Pengadilan Tipikor Makassar bahkan menghapus pidana tambahan Ansar menyangkut kewajiban membayar uang pengganti sebagaimana tuntutan JPU.

Dalam Tuntutan JPU sebelumnya, Terdakwa Ansar dituntut pidana tambahan membayar uang pengganti sebesar Rp1.830.071.316 subsider 3 tahun penjara.

Perbuatan Ansar juga bahkan dituntut dengan pidana penjara 6 tahun dan denda Rp300.000.000 subsider 6 bulan kurungan karena oleh JPU dinilai terbukti secara sah dan menyakinkan bersalah melakukan Tindak Pidana Korupsi secara bersama-sama sebagaimana dakwaan Subsidair yakni Pasal 3 Jo Pasal 18 Undang-undang Nomor 31 Tahun 1999 tentang Pemberantasan Tindak Pidana Korupsi sebagaimana telah diubah dan ditambah dengan Undang-undang Nomor 20 Tahun 2001 tentang perubahan atas Undang-undang Nomor 31 Tahun 1999 tentang Pemberantasan tindak pidana korupsi Jo.
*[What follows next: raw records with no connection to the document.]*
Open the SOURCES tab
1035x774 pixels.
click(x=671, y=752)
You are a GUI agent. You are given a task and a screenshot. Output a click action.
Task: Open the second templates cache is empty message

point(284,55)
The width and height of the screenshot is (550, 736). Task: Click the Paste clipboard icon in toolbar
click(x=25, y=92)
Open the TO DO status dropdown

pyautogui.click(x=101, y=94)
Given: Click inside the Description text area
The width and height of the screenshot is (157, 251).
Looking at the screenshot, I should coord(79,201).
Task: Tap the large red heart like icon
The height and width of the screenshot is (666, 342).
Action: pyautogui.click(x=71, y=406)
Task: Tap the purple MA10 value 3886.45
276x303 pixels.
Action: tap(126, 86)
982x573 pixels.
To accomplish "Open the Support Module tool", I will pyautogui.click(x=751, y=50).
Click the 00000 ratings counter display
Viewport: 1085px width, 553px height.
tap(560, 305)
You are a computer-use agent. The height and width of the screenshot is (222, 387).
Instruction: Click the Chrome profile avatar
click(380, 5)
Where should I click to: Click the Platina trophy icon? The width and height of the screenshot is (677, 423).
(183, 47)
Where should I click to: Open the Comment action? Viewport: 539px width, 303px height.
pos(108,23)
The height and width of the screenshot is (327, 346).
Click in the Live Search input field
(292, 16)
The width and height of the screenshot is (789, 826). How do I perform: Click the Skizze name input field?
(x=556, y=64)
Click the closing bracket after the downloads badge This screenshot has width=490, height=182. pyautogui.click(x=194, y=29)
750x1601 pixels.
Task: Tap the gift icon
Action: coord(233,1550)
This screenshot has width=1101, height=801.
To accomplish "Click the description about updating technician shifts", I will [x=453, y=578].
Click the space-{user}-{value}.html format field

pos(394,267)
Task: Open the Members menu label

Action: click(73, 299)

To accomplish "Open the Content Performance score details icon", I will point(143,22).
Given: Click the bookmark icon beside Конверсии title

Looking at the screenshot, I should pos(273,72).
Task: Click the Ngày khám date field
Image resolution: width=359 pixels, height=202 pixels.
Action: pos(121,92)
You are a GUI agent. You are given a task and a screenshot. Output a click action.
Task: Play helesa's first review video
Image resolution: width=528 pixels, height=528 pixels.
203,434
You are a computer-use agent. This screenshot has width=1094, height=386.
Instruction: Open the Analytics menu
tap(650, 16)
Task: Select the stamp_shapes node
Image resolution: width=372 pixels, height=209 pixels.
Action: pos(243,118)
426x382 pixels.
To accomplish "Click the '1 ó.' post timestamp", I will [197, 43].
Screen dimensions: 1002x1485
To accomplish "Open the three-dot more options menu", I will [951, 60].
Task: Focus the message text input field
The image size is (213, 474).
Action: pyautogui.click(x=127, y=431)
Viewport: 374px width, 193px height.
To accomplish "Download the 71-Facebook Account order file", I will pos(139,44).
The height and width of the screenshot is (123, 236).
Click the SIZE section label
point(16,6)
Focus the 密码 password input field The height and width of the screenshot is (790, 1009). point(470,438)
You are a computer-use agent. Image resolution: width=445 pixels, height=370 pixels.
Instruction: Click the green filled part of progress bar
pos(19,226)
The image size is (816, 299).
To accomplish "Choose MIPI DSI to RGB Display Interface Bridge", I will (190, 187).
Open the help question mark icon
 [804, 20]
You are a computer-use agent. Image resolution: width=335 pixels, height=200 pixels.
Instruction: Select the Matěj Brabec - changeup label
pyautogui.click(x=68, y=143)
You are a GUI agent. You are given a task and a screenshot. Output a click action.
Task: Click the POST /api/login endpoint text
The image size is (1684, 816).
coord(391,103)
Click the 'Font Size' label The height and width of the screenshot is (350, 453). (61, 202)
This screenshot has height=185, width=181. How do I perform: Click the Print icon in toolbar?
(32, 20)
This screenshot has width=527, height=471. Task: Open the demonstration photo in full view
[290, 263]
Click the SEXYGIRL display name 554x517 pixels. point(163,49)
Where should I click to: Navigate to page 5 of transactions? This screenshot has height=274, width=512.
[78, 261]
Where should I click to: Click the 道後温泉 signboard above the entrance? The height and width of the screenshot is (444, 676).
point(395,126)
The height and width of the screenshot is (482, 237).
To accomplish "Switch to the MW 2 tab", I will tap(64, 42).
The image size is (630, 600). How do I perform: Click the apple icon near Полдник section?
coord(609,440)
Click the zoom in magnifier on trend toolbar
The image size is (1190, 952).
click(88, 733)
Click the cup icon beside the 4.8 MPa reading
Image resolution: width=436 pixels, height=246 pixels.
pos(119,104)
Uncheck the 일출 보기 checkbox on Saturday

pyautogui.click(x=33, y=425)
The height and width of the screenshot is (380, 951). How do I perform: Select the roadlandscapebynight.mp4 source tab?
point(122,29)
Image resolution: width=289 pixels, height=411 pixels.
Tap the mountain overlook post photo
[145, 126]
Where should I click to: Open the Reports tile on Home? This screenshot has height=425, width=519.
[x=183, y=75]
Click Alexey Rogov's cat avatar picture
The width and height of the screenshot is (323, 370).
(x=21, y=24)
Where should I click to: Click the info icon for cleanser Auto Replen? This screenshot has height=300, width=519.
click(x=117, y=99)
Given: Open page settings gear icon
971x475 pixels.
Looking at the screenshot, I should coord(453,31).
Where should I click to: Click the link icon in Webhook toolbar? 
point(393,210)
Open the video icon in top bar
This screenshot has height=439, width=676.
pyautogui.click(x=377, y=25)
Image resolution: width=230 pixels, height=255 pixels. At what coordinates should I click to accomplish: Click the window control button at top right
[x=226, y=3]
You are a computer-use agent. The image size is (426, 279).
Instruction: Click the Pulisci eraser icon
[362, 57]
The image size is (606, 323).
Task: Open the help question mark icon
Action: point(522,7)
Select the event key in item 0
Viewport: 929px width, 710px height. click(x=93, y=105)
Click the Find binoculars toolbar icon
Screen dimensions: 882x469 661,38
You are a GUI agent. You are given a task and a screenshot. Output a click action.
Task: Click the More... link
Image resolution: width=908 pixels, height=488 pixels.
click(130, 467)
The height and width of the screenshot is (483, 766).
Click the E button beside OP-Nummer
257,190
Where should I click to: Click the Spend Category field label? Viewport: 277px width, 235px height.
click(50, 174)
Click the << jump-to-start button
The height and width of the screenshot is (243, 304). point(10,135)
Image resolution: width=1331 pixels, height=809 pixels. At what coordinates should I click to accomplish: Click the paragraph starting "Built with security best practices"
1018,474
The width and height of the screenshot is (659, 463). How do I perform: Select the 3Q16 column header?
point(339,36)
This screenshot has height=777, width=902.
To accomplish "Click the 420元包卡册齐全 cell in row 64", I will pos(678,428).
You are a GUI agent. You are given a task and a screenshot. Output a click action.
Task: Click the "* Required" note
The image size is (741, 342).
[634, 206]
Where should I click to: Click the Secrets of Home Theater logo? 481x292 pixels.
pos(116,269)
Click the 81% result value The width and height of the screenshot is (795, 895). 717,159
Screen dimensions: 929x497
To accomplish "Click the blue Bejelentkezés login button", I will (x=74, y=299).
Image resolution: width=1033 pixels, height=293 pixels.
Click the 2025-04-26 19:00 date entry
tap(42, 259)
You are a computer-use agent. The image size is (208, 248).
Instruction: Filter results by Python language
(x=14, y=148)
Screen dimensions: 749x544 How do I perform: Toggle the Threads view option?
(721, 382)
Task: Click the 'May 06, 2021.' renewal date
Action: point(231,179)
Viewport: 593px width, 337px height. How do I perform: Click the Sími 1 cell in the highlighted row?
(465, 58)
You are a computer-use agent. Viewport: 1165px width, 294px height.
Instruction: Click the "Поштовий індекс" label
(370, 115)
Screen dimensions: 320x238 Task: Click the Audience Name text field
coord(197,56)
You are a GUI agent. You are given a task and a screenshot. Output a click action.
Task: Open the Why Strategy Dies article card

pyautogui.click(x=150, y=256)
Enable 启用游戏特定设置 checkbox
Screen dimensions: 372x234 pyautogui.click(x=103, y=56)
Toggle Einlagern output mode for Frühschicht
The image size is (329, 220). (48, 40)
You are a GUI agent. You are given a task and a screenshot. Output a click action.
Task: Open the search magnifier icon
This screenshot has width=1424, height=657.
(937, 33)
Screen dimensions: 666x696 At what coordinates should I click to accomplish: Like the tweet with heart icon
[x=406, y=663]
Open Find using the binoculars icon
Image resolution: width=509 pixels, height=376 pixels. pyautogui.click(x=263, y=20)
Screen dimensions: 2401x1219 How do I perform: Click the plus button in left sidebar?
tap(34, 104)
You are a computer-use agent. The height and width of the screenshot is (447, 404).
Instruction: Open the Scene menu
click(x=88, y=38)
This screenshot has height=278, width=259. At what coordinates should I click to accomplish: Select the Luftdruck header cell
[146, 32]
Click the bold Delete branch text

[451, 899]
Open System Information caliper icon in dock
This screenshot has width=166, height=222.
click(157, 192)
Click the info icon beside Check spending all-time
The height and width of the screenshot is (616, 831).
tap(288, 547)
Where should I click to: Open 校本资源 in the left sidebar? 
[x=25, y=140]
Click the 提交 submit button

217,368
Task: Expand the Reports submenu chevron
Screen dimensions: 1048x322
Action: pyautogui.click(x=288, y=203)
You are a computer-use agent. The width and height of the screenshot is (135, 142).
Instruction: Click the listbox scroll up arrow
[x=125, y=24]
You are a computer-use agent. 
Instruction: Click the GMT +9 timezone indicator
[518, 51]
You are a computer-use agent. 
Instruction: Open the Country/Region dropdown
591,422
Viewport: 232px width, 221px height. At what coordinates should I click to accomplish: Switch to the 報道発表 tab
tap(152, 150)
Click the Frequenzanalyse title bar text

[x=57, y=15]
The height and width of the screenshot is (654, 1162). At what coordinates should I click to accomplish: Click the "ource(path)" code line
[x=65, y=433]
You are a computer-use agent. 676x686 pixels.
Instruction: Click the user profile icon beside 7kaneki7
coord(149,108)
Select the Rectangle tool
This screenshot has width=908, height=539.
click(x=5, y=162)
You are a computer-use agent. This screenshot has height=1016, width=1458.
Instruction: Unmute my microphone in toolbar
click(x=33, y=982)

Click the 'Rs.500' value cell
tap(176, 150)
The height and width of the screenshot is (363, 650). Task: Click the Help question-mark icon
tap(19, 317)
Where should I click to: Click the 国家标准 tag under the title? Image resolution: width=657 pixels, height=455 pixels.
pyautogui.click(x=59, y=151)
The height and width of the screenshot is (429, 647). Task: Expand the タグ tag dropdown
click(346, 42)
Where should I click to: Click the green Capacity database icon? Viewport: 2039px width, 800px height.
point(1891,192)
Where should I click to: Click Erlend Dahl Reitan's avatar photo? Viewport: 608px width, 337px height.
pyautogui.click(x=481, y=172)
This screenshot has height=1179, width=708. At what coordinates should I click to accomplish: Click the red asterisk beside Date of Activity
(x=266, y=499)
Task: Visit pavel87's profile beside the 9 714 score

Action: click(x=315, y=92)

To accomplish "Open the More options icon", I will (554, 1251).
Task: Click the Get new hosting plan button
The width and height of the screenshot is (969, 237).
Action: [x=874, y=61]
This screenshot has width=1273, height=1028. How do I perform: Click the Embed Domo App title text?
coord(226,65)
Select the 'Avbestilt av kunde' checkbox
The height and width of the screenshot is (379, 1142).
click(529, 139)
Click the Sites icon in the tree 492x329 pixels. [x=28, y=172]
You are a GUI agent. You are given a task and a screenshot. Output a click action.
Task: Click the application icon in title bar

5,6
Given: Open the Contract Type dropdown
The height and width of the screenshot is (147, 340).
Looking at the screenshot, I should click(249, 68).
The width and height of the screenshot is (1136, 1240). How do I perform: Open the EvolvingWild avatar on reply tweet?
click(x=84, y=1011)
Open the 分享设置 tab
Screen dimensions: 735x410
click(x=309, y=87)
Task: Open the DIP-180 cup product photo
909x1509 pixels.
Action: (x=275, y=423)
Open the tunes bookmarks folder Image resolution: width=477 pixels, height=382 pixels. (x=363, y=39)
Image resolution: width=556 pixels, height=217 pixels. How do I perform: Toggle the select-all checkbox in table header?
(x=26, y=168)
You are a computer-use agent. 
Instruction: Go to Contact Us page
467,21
Pasal 55 ayat (1) ke-1 KUHP.

Demikian juga kepada Terdakwa Jumadi Kadere yang berperan selain sebagai Kepala Desa Arajang, Kecamatan Gilireng juga bertugas sebagai Anggota Pelaksana Pengadaan Tanah (P2T) dalam kegiatan pembebasan lahan Bendungan Paselloreng terbilang bernafas lega. 

Vonis pidana penjara yang diberikan Pengadilan Tipikor Makassar kepadanya hanya 2 tahun penjara dan denda Rp50.000.000 subsider 1 bulan kurungan.

Pengadilan Tipikor Makassar turut meniadakan pidana tambahan kepadanya terkait kewajiban untuk membayar uang pengganti sebagaimana tuntutan JPU.

JPU sebelumnya telah menuntutnya selain kewajiban membayar uang pengganti sebesar Rp2.920.846.584 subsider 5 tahun penjara, Terdakwa Jumadi Kadere juga dituntut hukuman pidana penjara selama 10 tahun denda Rp300.000.000 subsider 6 bulan kurungan.

Nasib sama juga dirasakan oleh Andi Jusman selaku Kepala Desa Paselloreng sekaligus sebagai Anggota P2T kegiatan pembebasan lahan Bendungan Paselloreng. Ia divonis sama dengan Jumadi Kadere yang terbilang sangat ringan dibandingkan dengan tuntutan JPU.

Di mana JPU sebelumnya telah menuntutnya 10 tahun penjara denda Rp300.000.000 subsider 6 bulan kurungan serta pidana tambahan membayar uang pengganti berkisar Rp2 miliar subsider 5 tahun penjara.

Menanggapi vonis para terdakwa yang terbilang amblas jauh dari tuntutan JPU tersebut, pihak Kejaksaan melalui Kepala Seksi Tindak Pidana Khusus (Kasi Pidsus) Kejaksaan Negeri Wajo (Kejari Wajo), Andi Trismanto menegaskan jika pihaknya bakal melakukan upaya banding.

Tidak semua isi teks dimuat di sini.